These displaced people sought acceptance as refugees in various countries. The United States, Australia, France and other countries became their new homes.
Most of the Khmer Cambodians came in the 1980s to what was once East Germany, a communist country. Surprisingly, some of these Cambodians have a level of nostalgia for living in a communist land.
The Khmer Cambodians are overshadowed by the Vietnamese and Chinese minorities in Germany. With their small numbers, they are trying to maintain some form of solidarity and unity.
Khmer in the West have similar beliefs to those in Cambodia. They practice Theravada Buddhism mixed with animism and ancestor worship. When Cambodians arrived in the Thai refugee camps, many heard the Gospel and a high percentage made professions of faith. This trend continued as they were sponsored by Christian churches in the West. Unfortunately, as they settled into their host countries many fell away. Over time, Buddhist temples were built in those countries which provide a place to practice their Khmer culture and traditional beliefs.
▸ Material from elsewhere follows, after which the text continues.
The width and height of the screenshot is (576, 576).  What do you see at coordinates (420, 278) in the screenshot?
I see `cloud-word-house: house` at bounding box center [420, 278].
At the same time, Cambodian churches have had a significant influence. In the early 1990s, there were actually more Khmer believers in the West than in Cambodia. When a new Cambodian government was formed, many of these Christians played an important role in bringing the Gospel back to their homeland. Today, the overseas churches continue to send money and people to support the growing Christian movement in Cambodia.
Cambodians in the West need to adapt to their new countries. The second and third generations need better educational opportunities so that their communities can emerge from the poverty which has characterized their overseas experience. Most of all they need a relationship with Jesus Christ.
* Pray for families of believers loving and serving others to grow reproducing churches among the Khmer people in Germany.
* Pray for a chain reaction of families reaching Khmer families that results in thousands of new believers who share their faith with others.
* Pray for grace and truth expanding into the entire Khmer communities as all believers learn to love others.
* Pray that churches and believers will bless their entire people group in such a way that God’s love will change the Khmer people like yeast changes dough.